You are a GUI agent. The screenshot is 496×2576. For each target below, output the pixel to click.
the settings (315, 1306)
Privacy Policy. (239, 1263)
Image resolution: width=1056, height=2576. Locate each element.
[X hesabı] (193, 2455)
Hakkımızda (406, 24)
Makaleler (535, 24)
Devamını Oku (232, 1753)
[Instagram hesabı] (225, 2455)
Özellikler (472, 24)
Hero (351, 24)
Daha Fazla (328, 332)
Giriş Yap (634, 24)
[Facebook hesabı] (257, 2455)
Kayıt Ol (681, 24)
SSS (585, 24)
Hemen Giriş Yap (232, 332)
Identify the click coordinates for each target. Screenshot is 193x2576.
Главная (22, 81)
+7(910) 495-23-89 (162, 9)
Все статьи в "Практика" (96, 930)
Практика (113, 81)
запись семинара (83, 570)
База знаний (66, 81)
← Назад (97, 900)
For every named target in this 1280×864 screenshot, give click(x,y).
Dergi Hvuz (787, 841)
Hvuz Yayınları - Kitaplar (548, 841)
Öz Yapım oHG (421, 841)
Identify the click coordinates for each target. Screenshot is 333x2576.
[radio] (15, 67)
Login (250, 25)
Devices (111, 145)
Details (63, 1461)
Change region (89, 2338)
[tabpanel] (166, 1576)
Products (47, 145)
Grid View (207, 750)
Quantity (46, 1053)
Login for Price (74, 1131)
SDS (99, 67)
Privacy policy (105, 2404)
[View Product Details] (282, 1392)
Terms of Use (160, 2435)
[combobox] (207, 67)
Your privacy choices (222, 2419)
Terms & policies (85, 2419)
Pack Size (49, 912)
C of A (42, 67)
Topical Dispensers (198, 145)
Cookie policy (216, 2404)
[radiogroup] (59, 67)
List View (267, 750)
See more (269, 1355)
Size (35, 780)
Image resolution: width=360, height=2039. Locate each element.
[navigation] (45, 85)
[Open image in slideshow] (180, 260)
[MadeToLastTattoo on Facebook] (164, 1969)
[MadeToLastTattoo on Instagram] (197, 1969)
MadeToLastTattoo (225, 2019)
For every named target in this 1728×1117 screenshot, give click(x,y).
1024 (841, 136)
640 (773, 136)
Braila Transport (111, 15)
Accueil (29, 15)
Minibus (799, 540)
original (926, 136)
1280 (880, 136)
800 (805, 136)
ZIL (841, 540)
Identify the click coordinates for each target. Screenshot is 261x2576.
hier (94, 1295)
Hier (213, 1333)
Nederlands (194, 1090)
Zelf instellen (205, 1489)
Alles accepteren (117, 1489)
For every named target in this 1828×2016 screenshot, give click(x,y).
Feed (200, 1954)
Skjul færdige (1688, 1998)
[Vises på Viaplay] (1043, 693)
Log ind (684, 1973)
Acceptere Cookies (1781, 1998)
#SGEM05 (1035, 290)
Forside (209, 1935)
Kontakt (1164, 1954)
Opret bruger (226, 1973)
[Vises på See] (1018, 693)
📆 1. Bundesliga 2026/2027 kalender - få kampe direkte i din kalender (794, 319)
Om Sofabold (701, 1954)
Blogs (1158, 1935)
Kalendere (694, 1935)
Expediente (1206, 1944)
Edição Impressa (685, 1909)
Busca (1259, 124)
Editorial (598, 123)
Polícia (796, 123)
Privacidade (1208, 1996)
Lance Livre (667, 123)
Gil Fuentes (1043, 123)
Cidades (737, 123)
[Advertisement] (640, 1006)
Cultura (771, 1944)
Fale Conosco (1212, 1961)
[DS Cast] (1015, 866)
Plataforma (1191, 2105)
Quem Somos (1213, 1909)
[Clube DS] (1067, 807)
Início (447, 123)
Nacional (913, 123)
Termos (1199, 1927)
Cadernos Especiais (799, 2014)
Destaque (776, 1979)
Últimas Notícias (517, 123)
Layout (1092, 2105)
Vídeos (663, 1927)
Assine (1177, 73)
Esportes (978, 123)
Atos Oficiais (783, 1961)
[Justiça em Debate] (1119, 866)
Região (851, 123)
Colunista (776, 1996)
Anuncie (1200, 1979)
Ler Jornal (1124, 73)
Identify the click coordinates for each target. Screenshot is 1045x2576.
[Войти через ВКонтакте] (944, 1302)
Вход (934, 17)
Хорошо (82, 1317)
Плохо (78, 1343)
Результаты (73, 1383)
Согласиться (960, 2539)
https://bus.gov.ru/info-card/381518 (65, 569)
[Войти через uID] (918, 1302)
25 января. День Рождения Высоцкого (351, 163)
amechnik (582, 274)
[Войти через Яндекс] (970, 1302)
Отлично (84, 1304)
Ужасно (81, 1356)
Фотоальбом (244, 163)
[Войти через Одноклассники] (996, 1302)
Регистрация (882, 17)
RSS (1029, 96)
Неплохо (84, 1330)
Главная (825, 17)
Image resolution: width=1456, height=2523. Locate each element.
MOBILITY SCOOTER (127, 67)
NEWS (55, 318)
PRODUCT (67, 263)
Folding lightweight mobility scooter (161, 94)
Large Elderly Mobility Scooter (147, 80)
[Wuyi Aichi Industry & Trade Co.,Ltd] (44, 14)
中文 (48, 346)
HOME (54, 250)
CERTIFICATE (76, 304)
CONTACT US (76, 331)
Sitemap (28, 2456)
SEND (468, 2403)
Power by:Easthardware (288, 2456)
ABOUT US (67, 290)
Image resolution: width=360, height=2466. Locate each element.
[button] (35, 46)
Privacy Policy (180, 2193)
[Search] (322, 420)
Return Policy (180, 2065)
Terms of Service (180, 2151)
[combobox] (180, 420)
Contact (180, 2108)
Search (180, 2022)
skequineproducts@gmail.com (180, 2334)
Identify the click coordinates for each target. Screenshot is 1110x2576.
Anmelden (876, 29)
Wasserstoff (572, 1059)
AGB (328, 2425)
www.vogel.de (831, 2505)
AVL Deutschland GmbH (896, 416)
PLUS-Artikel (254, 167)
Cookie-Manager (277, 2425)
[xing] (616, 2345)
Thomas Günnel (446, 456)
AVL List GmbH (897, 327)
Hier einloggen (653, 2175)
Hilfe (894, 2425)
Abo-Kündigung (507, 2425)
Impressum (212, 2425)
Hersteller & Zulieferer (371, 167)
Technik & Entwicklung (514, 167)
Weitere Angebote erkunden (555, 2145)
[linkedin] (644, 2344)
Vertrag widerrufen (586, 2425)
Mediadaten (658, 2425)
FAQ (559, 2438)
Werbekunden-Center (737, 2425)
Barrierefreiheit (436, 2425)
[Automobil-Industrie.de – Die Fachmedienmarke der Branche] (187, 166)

→ REQUIREMENT
One stretch of the lines above is wanted, from the line that contains "Регистрация (882, 17)" through the line that contains "Search (180, 2022)". Output it exactly.

→ RESULT FOR THIS TASK
Регистрация (882, 17)
RSS (1029, 96)
Неплохо (84, 1330)
Главная (825, 17)
Image resolution: width=1456, height=2523. Locate each element.
MOBILITY SCOOTER (127, 67)
NEWS (55, 318)
PRODUCT (67, 263)
Folding lightweight mobility scooter (161, 94)
Large Elderly Mobility Scooter (147, 80)
[Wuyi Aichi Industry & Trade Co.,Ltd] (44, 14)
中文 (48, 346)
HOME (54, 250)
CERTIFICATE (76, 304)
CONTACT US (76, 331)
Sitemap (28, 2456)
SEND (468, 2403)
Power by:Easthardware (288, 2456)
ABOUT US (67, 290)
Image resolution: width=360, height=2466. Locate each element.
[button] (35, 46)
Privacy Policy (180, 2193)
[Search] (322, 420)
Return Policy (180, 2065)
Terms of Service (180, 2151)
[combobox] (180, 420)
Contact (180, 2108)
Search (180, 2022)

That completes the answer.